Stored data

================================

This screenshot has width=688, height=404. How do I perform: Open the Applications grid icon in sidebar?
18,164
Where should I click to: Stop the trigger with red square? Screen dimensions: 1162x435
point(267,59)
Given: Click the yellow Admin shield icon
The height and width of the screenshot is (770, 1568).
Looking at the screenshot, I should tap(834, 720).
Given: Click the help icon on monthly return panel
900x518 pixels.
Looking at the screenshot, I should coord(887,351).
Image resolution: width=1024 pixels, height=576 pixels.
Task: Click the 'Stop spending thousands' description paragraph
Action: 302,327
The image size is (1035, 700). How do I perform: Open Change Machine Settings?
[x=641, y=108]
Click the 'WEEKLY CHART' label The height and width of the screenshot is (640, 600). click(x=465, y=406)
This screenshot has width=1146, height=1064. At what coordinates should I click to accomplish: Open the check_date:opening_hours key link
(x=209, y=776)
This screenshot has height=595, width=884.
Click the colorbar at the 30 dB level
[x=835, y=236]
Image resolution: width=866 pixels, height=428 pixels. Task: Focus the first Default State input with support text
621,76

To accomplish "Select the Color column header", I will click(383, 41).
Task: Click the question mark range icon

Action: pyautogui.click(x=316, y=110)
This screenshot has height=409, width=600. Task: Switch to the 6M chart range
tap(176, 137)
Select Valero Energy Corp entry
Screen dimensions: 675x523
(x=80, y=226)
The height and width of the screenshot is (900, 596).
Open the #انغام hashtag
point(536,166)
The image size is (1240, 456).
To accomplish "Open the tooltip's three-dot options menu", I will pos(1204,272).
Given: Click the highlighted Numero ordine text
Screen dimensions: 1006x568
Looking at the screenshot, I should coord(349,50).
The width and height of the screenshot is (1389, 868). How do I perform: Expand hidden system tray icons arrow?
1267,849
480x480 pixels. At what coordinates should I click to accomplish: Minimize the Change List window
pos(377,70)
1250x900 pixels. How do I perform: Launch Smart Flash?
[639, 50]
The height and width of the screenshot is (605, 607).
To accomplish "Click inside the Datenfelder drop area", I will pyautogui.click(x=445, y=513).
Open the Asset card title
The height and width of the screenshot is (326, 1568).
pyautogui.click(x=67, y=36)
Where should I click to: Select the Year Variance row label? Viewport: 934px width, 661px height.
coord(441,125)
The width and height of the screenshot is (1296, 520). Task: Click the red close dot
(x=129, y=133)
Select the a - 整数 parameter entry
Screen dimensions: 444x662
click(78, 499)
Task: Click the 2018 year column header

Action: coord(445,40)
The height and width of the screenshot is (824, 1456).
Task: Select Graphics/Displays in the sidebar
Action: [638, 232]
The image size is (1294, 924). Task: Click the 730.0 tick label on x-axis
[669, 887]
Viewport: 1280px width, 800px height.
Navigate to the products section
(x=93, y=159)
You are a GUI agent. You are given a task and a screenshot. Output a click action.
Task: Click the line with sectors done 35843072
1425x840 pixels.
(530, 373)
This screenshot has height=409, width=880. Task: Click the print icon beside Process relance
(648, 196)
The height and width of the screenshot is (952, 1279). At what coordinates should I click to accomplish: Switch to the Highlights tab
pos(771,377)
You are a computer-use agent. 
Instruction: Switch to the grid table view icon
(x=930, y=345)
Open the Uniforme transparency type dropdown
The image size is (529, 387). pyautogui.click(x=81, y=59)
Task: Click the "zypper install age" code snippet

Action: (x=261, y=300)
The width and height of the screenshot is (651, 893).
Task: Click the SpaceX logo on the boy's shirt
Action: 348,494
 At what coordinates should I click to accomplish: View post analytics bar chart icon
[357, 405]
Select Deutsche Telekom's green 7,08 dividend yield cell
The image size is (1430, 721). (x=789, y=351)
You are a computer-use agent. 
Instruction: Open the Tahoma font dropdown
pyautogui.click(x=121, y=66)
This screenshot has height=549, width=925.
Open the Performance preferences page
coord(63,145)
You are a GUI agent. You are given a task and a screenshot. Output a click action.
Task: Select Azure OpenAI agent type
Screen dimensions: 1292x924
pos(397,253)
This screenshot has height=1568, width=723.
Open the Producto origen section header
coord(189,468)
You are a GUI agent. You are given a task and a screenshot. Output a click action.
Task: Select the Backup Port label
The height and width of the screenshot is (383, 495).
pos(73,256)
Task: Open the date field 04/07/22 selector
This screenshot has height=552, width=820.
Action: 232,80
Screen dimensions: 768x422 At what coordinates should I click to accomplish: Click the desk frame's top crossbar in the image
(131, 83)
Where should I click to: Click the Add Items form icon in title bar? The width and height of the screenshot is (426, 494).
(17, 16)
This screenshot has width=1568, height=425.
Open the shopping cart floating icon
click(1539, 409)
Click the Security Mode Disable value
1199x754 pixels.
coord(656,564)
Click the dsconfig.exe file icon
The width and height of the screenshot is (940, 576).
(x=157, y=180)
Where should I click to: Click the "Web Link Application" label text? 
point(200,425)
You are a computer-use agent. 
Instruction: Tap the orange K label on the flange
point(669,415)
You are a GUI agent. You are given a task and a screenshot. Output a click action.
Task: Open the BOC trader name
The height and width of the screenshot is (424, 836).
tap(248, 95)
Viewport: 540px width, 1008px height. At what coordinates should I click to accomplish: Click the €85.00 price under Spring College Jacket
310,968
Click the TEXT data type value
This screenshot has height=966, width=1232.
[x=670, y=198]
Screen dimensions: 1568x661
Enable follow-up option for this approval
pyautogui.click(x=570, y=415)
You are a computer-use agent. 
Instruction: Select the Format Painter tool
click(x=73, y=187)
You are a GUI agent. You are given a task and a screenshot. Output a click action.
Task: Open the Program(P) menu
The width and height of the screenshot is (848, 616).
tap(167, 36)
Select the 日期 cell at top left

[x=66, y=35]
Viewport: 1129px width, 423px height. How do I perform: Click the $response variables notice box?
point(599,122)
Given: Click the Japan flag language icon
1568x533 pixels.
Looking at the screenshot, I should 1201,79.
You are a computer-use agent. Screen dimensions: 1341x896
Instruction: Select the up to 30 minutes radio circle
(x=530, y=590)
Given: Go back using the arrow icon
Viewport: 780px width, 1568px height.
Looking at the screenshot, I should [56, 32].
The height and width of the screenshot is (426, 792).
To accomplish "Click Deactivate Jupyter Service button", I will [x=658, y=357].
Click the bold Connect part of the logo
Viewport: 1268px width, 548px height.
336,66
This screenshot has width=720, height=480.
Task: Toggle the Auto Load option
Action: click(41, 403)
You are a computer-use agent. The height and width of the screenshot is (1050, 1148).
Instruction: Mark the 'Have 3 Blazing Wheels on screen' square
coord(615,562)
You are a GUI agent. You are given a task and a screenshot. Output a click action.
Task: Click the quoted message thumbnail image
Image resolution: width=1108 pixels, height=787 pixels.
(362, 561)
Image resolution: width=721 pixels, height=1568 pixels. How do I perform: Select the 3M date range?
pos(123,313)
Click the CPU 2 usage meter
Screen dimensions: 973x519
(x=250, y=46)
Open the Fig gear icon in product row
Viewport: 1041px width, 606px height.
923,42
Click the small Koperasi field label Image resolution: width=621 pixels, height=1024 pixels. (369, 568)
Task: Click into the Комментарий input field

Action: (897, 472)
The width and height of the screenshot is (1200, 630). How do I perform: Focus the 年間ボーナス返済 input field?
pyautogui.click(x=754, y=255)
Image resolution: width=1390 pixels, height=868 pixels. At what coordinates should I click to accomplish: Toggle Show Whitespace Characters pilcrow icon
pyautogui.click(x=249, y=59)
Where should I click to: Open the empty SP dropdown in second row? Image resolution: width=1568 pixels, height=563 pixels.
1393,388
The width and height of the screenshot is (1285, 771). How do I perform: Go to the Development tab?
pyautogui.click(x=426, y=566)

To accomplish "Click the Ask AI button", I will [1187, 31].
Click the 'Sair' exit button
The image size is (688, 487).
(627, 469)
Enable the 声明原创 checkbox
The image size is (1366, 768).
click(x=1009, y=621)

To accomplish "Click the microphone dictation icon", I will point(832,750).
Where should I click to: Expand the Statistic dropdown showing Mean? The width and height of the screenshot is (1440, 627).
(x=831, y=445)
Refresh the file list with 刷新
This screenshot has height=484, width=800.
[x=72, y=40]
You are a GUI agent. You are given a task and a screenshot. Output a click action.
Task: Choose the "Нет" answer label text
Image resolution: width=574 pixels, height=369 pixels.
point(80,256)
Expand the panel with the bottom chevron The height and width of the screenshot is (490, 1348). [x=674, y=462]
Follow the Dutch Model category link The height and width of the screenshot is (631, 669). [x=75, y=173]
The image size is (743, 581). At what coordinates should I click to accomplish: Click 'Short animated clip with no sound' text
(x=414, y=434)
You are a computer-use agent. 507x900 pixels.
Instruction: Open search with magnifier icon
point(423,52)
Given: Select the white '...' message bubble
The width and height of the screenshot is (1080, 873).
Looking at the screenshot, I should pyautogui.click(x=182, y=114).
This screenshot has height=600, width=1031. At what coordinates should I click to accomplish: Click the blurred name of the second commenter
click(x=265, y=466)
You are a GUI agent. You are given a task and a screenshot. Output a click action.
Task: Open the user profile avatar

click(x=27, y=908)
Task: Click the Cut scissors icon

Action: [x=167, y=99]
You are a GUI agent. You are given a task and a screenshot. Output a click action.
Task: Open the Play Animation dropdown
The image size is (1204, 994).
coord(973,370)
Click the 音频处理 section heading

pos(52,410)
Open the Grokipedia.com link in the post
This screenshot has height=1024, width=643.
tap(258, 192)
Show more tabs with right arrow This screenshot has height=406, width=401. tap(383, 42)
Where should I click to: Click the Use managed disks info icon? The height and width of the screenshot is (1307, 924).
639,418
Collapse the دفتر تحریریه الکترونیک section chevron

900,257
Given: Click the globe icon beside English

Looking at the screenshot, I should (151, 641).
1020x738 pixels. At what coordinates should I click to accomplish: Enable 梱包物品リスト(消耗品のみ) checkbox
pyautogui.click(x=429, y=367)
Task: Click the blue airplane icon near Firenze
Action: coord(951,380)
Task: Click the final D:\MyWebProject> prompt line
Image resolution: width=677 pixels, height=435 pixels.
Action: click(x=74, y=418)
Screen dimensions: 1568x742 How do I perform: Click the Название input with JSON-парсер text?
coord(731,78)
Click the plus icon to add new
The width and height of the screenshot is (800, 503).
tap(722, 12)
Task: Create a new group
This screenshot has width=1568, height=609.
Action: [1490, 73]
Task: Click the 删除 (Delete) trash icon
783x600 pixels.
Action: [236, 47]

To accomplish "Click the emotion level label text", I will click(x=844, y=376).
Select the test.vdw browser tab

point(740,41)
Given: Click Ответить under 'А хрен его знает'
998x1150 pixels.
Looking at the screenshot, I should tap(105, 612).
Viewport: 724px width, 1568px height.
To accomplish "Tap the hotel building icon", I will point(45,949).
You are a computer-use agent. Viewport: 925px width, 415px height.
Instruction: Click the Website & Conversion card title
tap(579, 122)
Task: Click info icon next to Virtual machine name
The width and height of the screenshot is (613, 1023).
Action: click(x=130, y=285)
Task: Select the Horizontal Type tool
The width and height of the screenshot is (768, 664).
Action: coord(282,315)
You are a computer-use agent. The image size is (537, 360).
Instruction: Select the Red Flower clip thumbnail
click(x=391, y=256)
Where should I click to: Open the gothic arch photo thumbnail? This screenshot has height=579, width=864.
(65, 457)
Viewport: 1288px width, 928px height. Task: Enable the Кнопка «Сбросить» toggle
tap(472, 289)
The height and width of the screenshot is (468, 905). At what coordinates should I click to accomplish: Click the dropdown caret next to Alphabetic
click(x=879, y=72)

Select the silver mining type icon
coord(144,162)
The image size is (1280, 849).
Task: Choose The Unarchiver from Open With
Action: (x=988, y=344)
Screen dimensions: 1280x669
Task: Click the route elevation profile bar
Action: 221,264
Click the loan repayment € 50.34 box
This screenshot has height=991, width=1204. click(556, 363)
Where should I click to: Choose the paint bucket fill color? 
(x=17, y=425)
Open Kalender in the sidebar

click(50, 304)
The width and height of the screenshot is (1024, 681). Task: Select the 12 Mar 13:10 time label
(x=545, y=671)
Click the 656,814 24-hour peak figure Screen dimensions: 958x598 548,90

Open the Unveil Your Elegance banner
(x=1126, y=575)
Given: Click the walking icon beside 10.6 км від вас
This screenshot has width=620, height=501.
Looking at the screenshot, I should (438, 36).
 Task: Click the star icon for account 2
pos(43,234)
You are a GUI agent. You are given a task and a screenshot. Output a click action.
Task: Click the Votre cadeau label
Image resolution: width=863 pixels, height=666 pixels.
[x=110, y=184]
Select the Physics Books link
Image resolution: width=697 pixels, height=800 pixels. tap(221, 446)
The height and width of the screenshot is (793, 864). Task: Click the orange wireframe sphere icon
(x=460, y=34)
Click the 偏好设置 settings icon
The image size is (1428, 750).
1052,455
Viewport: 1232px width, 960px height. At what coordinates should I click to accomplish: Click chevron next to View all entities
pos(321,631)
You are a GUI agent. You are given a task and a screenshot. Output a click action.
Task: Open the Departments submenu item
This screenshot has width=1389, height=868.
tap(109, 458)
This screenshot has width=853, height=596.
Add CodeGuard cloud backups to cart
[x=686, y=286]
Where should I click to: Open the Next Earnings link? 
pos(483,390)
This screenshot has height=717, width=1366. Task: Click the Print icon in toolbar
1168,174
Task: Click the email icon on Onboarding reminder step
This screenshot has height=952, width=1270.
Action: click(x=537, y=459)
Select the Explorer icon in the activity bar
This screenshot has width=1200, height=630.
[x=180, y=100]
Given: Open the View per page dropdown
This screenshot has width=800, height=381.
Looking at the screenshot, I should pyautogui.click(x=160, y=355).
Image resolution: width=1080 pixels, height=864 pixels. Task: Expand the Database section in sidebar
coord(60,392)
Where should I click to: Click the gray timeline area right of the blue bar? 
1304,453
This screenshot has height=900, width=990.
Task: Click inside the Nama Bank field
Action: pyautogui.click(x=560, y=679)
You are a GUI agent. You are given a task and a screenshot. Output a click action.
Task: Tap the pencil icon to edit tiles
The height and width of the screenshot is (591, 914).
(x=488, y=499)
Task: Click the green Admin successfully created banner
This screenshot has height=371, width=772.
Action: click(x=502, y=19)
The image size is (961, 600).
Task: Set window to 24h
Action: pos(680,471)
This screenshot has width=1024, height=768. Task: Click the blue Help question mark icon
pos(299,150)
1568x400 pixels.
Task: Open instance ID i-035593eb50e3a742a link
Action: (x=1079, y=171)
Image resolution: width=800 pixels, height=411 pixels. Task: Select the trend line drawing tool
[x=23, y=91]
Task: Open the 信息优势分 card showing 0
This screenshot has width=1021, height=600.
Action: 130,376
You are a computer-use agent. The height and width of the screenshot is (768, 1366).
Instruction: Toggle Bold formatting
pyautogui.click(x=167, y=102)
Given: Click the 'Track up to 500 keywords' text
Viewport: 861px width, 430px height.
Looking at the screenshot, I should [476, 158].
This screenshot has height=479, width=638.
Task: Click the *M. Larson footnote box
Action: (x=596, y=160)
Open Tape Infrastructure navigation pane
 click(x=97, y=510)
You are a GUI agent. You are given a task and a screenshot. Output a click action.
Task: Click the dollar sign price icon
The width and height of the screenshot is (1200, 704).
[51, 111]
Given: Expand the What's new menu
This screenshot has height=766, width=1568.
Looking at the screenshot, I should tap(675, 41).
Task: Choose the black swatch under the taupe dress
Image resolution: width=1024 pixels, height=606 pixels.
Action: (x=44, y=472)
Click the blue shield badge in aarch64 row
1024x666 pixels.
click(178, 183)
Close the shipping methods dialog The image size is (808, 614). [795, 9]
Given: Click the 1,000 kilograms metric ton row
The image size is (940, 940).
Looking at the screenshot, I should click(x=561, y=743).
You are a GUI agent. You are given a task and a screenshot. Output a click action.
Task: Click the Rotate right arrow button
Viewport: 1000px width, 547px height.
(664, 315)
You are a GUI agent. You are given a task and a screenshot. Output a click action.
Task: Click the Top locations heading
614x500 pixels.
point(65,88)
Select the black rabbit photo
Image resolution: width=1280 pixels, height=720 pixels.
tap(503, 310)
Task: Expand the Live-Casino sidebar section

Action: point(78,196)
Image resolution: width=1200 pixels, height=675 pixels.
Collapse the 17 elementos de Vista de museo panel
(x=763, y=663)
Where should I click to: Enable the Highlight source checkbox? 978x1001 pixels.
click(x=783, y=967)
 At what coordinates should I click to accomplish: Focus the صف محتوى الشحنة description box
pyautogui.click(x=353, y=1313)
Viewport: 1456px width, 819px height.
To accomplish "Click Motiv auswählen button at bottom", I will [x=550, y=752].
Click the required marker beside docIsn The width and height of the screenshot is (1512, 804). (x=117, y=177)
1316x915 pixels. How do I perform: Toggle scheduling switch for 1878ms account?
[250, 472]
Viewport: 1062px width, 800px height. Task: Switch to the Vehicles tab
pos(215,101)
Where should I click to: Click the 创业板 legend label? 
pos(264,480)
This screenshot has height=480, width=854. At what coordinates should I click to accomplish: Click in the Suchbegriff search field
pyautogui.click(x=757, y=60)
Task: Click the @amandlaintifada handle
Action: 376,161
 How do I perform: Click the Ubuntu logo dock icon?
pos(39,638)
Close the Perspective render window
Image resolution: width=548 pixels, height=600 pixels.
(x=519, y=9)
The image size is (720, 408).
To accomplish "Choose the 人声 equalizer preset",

================================

▶ ASSIGNMENT: Go through the entries and report every line with the string "Admin".

▶ SOLUTION:
Given: Click the yellow Admin shield icon
Task: Click the green Admin successfully created banner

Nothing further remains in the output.